→ TASK INSTRUCTIONS: Please return every line in the entries below with the word "Given" in it.

(Collected data entries)
========================

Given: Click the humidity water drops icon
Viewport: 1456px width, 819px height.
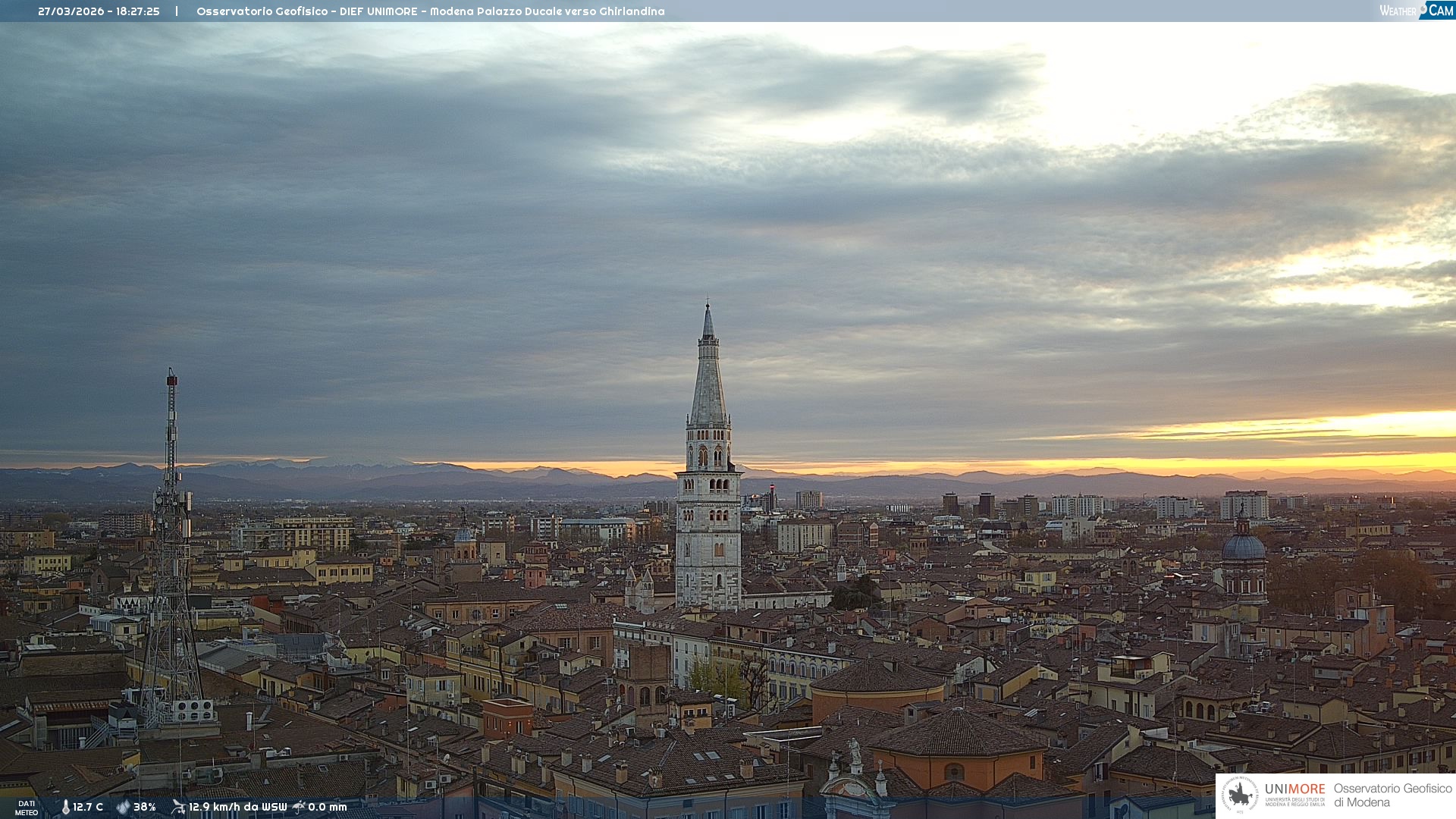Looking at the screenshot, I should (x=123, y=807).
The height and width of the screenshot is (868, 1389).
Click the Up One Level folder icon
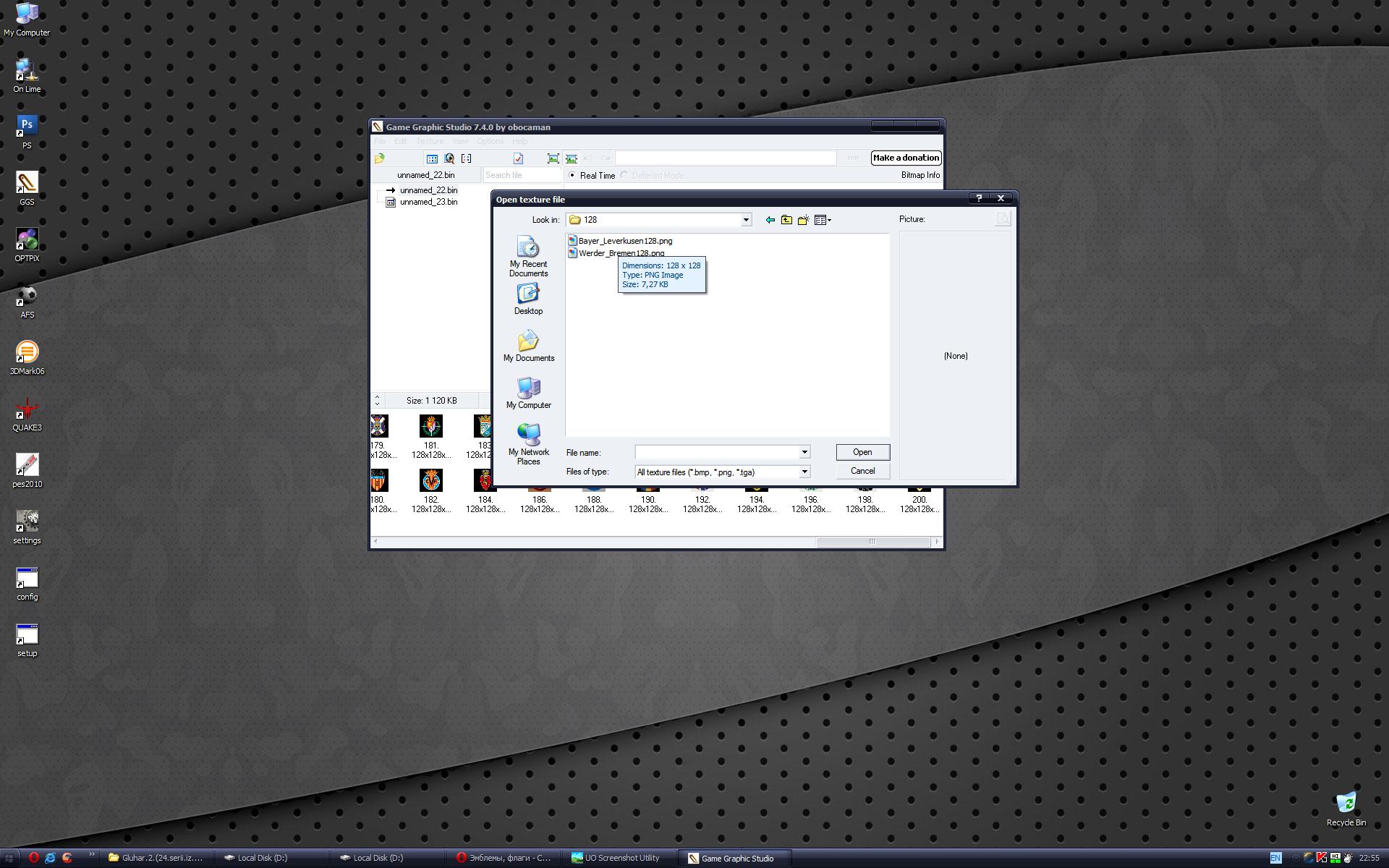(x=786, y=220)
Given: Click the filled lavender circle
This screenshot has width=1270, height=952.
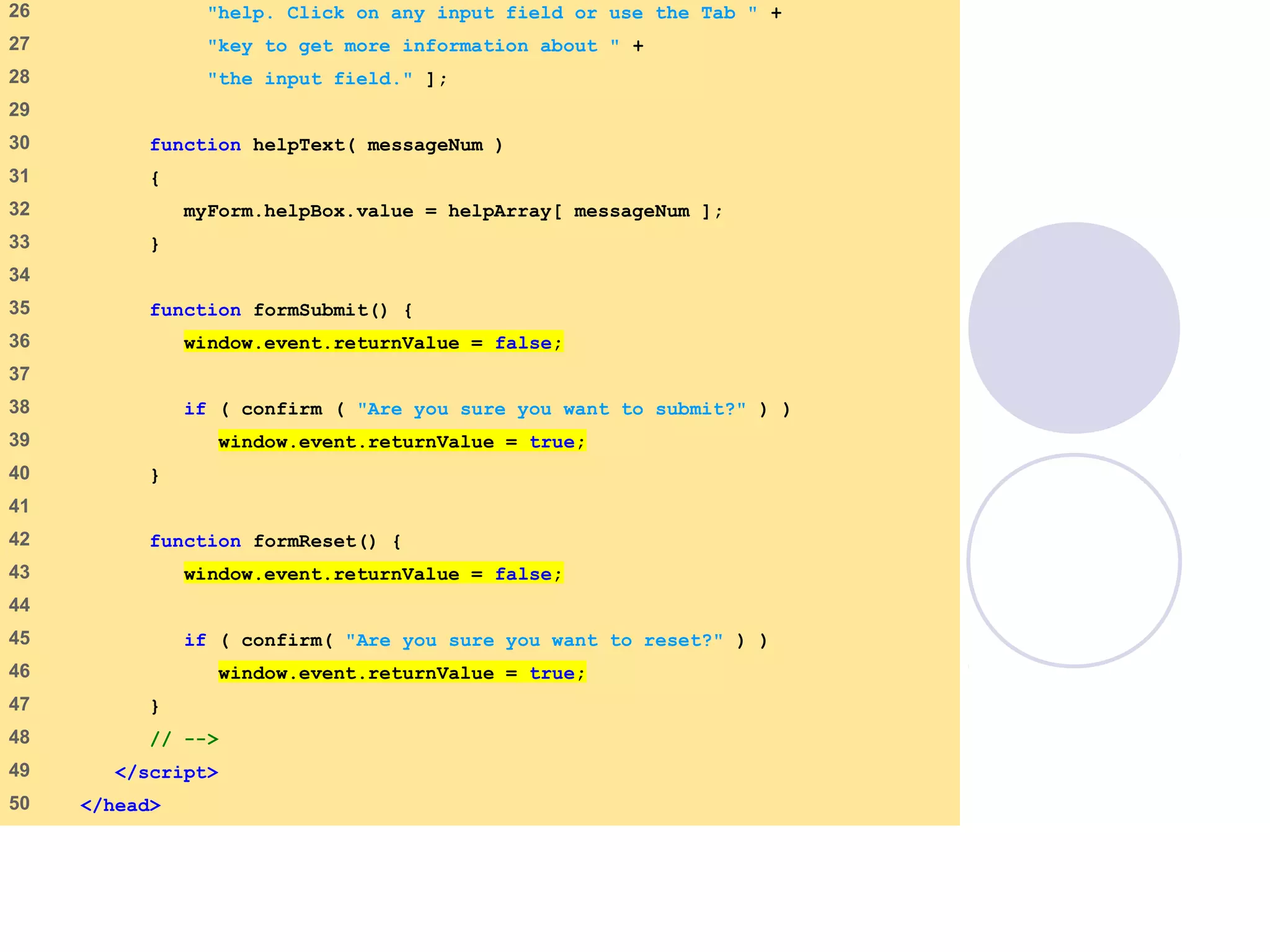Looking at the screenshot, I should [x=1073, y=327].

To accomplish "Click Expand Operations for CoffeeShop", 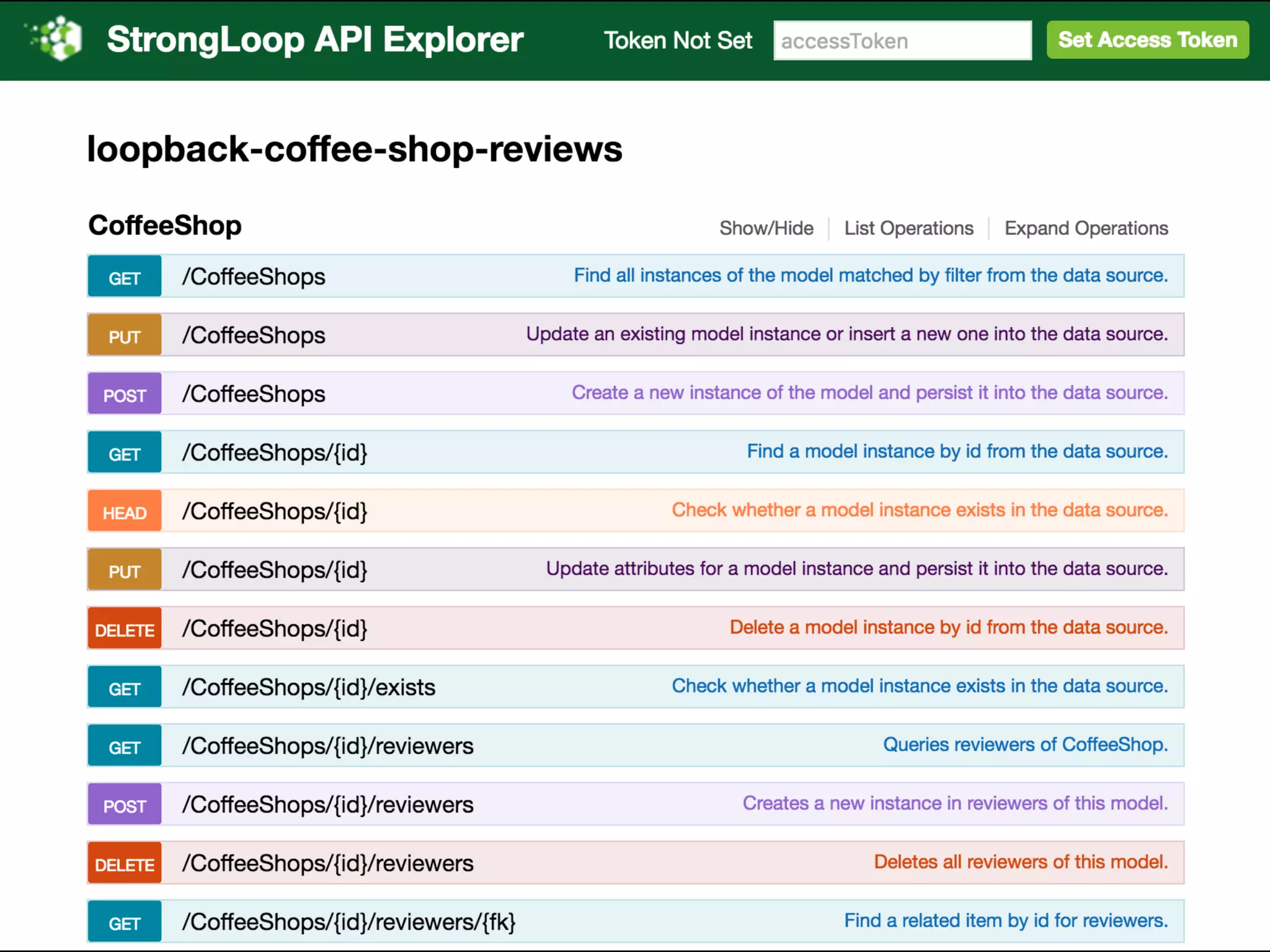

========================

→ ANSWER TO THE EXERCISE:
Given: Click the humidity water drops icon
Given: Click the filled lavender circle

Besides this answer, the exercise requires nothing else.